Ok.. that command 17 was actually (0x17) so 23 :-| (fixed via hrev51050)

This all makes a lot more sense now:

usb hub 2: initialised ok
usb xhci -1: successfully started the controller
usb xhci -1: No-Op test...
usb xhci -1: Issue No-Op
usb xhci -1: command[0] = 23 (0x0000000000000000, 0x00000000, 0x00005c00)
usb xhci -1: Ding Dong! slot:0 endpoint 0
usb xhci -1: Event Interrupt
usb xhci -1: event[0] = 33 (0x0000000006503d40 0x05000000 0x00008401)
usb xhci -1: event[0] = 33 (0x0000000006503d40 0x05000000 0x00008401)
usb xhci -1: Received command event
usb xhci -1: event[1] = 0 (0x0000000000000000 0x00000000 0x00000000)
usb xhci -1: Command Complete. Result: 5
usb error xhci -1: unsuccessful command TRB (5)
usb xhci -1: Storing trb 0x05000000 0x00008401
usb xhci -1: No-Op unsuccessful
usb xhci -1:   command[0] = 23 (0x0000000000000000, 0x00000000, 0x00005c01)
usb xhci -1:   command[1] = 0 (0x0000000000000000, 0x00000000, 0x00000000)
usb xhci -1:   command[2] = 0 (0x0000000000000000, 0x00000000, 0x00000000)
usb xhci -1:   command[3] = 0 (0x0000000000000000, 0x00000000, 0x00000000)
usb xhci -1:   command[4] = 0 (0x0000000000000000, 0x00000000, 0x00000000)
usb xhci -1:   command[5] = 0 (0x0000000000000000, 0x00000000, 0x00000000)
usb xhci -1:   command[6] = 0 (0x0000000000000000, 0x00000000, 0x00000000)
usb xhci -1:   command[7] = 0 (0x0000000000000000, 0x00000000, 0x00000000)
usb xhci -1:   command[8] = 0 (0x0000000000000000, 0x00000000, 0x00000000)
usb xhci -1:   command[9] = 0 (0x0000000000000000, 0x00000000, 0x00000000)
usb xhci -1:   command[10] = 0 (0x0000000000000000, 0x00000000, 0x00000000)
usb xhci -1:   command[11] = 0 (0x0000000000000000, 0x00000000, 0x00000000)
usb xhci -1:   command[12] = 0 (0x0000000000000000, 0x00000000, 0x00000000)
usb xhci -1:   command[13] = 0 (0x0000000000000000, 0x00000000, 0x00000000)
usb xhci -1:   command[14] = 0 (0x0000000000000000, 0x00000000, 0x00000000)
usb stack 0: module busses/usb/xhci successfully loaded

So we're inserting the No-Op, and the XHCI controller is reporting it failed. (updating the cycle bit to 1 as expected)

[kallisti5]

haiku syslogs with XHCI debug

[kallisti5]

qemu logs with qemu DEBUG_XHCI compiled in.

[GregCrain]

A patch for xhci driver, but not directly impacting QEMU.

[GregCrain]

I attached a patch that seems to get things working on my NEC/Renesas chipsets. I'm sure some of my findings will impact several tickets. It is still unstable, especially for pre rev 1.0 chipsets.

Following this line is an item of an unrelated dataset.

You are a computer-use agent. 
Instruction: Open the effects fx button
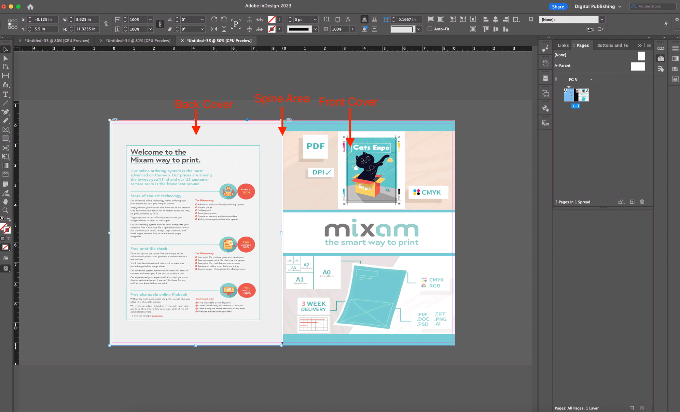348,19
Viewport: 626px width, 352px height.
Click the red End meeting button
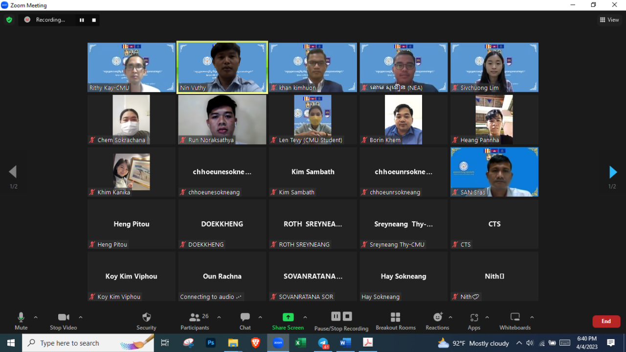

The most critical item is that there was an difference between an offset value compared to trb value, which was always off by 1. The semaphore for transfers was never being released and timed out. Actual command transfers, such as the NoOp() worked consistently, and didn't rely on that semaphore mechanism. The driver never completed getting the device descriptors.

There is also a post in the discussion forum. Maybe I should continue the topic in the development board.

[korli]

Thanks for the patch. Please consider splitting the patch in fixes and logging parts. It's then easier to review and commit separately if needed.

[waddlesplash]

@korli: Huh? This is already in "git format-patch" format!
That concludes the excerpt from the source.